A second possibility is that each level is % of GDP, with each total GDP constant. For pure preferences on inequality (as opposed to the inequality/income tradeoff), such a graph would be ideal. However, closer inspection of such an interpretation makes this rather unlikely (and if so, a terrible representation of such data) due to the incoherent interpretation of the X count in such a situation (I think).
So, do people care more about inequality or income? Well, if the linearity assumption holds, then there is no way to tell unless we are given a full ordering between the distributions! Under the logarithmic assumption, it appears income is more important.
Am I missing any other interpretations? Probably, though they weren’t obvious to me. Let me know if I am, and I’ll edit the above to include such interpretations (if they aren’t too time consuming to do).
Now, kids, remember to label your axes. Readers are not (usually) mind-readers. [Wouldn't Gelman hang you by your toes for this data representation? Probably, but I doubt he'll read this.]
Also, WordPress, your table handling sucks, terribly.
EDIT: Almost forgot, source code to the graphs can be found here.
Footnotes:
- The size of the multiplier for population size is unimportant, as long as each step is equal. Well, obviously GDP and population will change under those assumptions, but I assume we don’t care too much about those levels. [↩]
- The size of the step for income will not effect the relative results at all; so 100,200,300,400,500 will produce the same relative GDP/C, Median for the income inputs, and Gini will not change at all. [↩]
- I did not test for sensitivity as to what log scale was used [↩]
- remember, Gini==0 implies perfect equality, ==1 complete inequality [↩]

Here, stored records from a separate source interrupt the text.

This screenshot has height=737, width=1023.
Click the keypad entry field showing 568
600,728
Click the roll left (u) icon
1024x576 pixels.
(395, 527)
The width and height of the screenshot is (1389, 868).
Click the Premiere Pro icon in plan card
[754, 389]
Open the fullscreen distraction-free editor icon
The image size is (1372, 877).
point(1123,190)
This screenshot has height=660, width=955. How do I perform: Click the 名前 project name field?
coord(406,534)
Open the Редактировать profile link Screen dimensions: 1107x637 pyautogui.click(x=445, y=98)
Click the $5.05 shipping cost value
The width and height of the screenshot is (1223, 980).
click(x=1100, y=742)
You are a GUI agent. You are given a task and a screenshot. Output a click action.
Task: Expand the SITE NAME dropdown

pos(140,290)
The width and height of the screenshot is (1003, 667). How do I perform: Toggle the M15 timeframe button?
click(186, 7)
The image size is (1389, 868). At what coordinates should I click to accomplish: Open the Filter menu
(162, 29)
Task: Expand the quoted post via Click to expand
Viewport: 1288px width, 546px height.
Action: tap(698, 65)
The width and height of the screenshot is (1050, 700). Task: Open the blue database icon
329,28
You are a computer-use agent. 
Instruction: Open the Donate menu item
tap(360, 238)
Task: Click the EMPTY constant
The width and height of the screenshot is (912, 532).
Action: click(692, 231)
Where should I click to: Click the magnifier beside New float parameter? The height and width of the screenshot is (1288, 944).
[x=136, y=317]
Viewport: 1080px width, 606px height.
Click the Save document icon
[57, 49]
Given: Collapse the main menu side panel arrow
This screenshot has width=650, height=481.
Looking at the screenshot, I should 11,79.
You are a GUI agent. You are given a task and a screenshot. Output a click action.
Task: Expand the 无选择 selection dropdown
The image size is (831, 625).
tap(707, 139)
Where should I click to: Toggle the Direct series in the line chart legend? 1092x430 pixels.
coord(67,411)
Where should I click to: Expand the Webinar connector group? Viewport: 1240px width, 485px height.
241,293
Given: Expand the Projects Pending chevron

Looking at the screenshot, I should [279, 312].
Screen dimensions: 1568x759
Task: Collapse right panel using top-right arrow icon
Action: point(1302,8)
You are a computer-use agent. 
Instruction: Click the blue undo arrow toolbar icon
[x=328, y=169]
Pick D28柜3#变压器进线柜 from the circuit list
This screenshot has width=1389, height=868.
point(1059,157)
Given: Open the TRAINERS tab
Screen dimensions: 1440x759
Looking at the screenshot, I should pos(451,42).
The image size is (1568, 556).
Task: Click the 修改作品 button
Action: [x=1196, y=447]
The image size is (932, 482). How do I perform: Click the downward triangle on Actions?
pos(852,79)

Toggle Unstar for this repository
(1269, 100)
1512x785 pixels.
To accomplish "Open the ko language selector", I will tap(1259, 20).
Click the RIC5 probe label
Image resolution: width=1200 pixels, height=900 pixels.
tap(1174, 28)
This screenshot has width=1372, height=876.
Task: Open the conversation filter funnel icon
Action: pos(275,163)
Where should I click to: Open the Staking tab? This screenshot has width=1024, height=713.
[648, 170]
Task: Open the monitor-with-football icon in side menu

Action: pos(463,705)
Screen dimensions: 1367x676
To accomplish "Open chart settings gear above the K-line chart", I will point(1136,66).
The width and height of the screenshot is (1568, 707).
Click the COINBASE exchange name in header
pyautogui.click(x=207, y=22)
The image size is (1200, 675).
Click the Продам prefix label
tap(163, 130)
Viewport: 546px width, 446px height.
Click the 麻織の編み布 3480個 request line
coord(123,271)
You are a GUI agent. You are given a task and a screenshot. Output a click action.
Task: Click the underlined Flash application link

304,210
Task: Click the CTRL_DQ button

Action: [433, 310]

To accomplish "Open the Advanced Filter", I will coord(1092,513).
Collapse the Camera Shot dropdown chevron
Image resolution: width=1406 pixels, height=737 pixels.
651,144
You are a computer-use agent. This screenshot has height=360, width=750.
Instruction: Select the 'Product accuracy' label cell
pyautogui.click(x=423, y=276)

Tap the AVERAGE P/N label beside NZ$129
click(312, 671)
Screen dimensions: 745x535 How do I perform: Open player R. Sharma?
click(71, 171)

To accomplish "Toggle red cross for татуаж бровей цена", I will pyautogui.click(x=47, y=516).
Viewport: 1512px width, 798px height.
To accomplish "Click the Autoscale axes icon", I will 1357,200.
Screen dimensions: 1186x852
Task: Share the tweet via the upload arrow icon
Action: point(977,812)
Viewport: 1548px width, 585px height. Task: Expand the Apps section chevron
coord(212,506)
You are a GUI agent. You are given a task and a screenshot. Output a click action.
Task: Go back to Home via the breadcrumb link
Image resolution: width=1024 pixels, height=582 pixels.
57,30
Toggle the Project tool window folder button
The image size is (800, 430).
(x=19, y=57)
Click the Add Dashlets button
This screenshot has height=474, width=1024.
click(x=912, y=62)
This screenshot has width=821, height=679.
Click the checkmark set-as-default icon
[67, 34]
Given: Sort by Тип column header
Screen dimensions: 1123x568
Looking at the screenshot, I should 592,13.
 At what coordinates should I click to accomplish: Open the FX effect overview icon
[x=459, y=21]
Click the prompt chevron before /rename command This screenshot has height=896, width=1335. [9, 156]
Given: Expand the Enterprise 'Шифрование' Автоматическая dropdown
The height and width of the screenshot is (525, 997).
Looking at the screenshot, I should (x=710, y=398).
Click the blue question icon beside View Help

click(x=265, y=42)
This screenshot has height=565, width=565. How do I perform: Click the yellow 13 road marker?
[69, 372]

A relatively small share, fewer than 20% in most countries, said they preferred type A, B, or C. This isn’t surprising; each of those three has a large share of the population at the bottom. The bulk of respondents selected either type D or type E.D and E are identical in their population shares at the bottom. The difference between them is that D has a larger share in the middle, whereas E has a larger share at the top. Average income is higher in E. Inequality is lower in D.Interestingly, more respondents in the ISSP survey preferred D than preferred E. The results are strikingly similar across countries, even among nations that seemingly have very different orientations toward affluence and equality.
I wouldn’t go so far as to conclude from this that people tend to value low inequality over high incomes. Other ways of posing the question might yield different results. But it does suggest that inequality matters to people.